Heffington was a member of Lone Justice for most of its influential mid-1980s reign, including that group’s first album, but he spent most of his career sitting in or recording with other musicians of renown, including Alvin, Bob Dylan, Sam Phillips, the Wallflowers and Dwight Yoakam. (Read his 2021 Variety obituary here.)
Browne shared his reasons for recording a track for the album. “I knew Don from Largo, playing with the Watkins Family Hour. His drumming was so amazingly solid and assured, and he had the combined strength and sensitivity to make that quiet stage and all those acoustic instruments work,” he said.
“Sometimes I would see him at the guitar-pulls at Benmont Tench’s house, sitting there with a snare drum between his knees, adding his rhythm and feel to the songwriters who were playing various guitars, with Benmont on piano. I didn’t realize that he wrote songs until I heard Gloryland, and I was so taken by his originality. Eventually I got to hear him do his own show at Largo in the Little Room, and again, was just knocked out by the songs, and that Bakersfield Beatnik persona. There’s no accounting for why somebody becomes a songwriter. It’s such a mystery. But I think of him as inhabiting the same Los Angeles as Warren Zevon, Lowell George and Tom Waits.”
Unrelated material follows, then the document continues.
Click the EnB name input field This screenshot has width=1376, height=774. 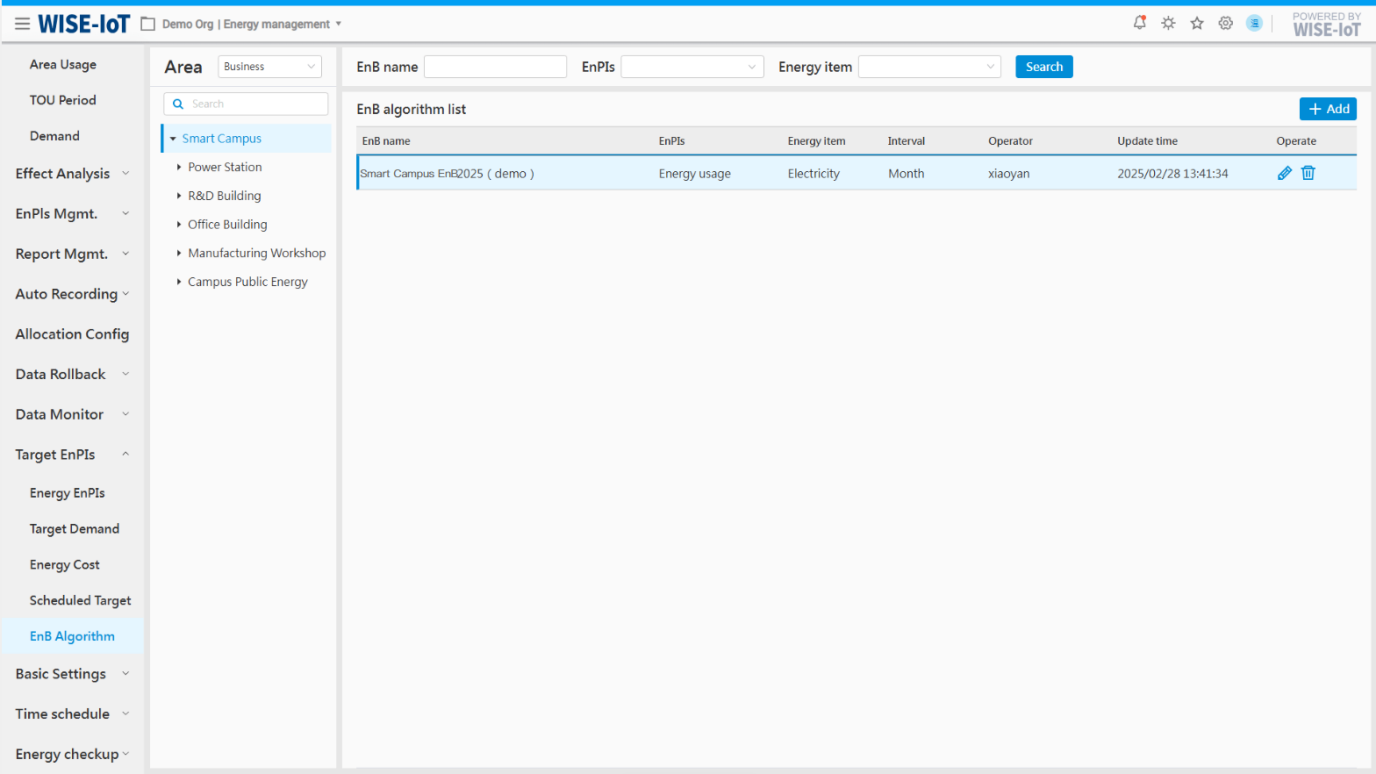[495, 67]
Added Browne, “The breadth and depth of his songwriting are on display here in this loving tribute by his friends. He asked me to sing ‘Everywhere I Look.’ The arrangement is based closely on the demo he gave me, with Sebastian Steinberg playing bass. For the guitar, I called on Greg Leisz, who played with Don and Sebastian in the Watkins Family Hour… Lots of people knew Don longer and better than I did. I’m so grateful for the times I got to play with him. I really miss him. He is, and always will be, an inspiration.”
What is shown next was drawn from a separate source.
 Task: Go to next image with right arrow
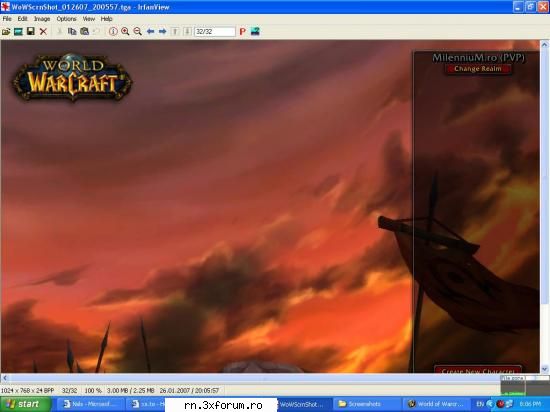click(162, 32)
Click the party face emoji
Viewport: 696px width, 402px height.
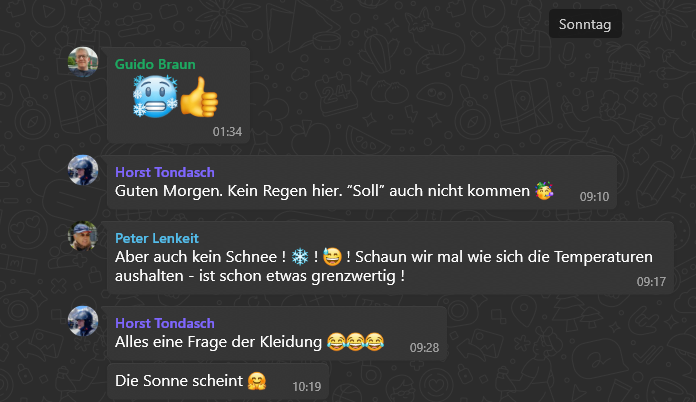(544, 191)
The title track is performed by Heffington himself, and is a cover of a Porter Wagoner tune. Heffington and his daughter Laura also close out the set with the song “Irish Heartbeat.” Most of the songs are Heffington originals, including songs he co-wrote with Tom Waits (“Seeds on Hard Ground,” sung here by Gilkyson) and Allen Ginsberg (“Put a Kiss and a Tear in Yr. Letter,” performed on the album by Inara George, of Bird and the Bee fame).
The set will be released via Nine Mile Records and Clover Music Group, with preorders here. Proceeds will benefit the Sweet Relief Musicians Fund.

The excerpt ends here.